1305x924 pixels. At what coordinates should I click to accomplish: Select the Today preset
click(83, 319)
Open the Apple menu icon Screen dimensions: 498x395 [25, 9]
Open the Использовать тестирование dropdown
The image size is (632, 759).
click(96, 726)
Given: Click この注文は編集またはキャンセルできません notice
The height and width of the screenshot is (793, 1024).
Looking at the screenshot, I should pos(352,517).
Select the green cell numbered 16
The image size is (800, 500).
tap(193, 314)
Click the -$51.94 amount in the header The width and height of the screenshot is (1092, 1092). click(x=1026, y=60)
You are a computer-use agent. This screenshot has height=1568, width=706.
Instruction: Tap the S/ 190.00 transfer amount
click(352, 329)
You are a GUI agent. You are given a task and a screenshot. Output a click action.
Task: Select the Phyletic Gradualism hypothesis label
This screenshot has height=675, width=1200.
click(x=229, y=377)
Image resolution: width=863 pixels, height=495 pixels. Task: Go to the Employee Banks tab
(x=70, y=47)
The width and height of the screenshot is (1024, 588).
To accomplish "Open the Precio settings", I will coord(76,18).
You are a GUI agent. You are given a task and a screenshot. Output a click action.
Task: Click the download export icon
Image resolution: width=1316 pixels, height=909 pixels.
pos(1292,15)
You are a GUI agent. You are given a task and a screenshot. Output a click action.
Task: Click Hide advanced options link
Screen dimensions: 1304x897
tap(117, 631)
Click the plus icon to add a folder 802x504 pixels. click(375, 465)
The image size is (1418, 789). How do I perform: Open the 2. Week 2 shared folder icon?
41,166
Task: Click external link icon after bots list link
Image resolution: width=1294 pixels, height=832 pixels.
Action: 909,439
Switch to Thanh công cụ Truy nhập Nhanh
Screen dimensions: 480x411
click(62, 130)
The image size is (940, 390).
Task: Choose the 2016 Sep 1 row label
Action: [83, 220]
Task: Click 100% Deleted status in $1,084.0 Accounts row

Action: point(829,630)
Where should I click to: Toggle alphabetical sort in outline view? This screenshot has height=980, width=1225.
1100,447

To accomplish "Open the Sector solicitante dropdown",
▬▬▬▬▬▬
Action item: All lines from the one containing "Where should I" to the last line above should be reproduced exactly, and no other lines should be given.

Written answer:
Where should I click to: Toggle alphabetical sort in outline view? This screenshot has height=980, width=1225.
1100,447

To accomplish "Open the Sector solicitante dropdown",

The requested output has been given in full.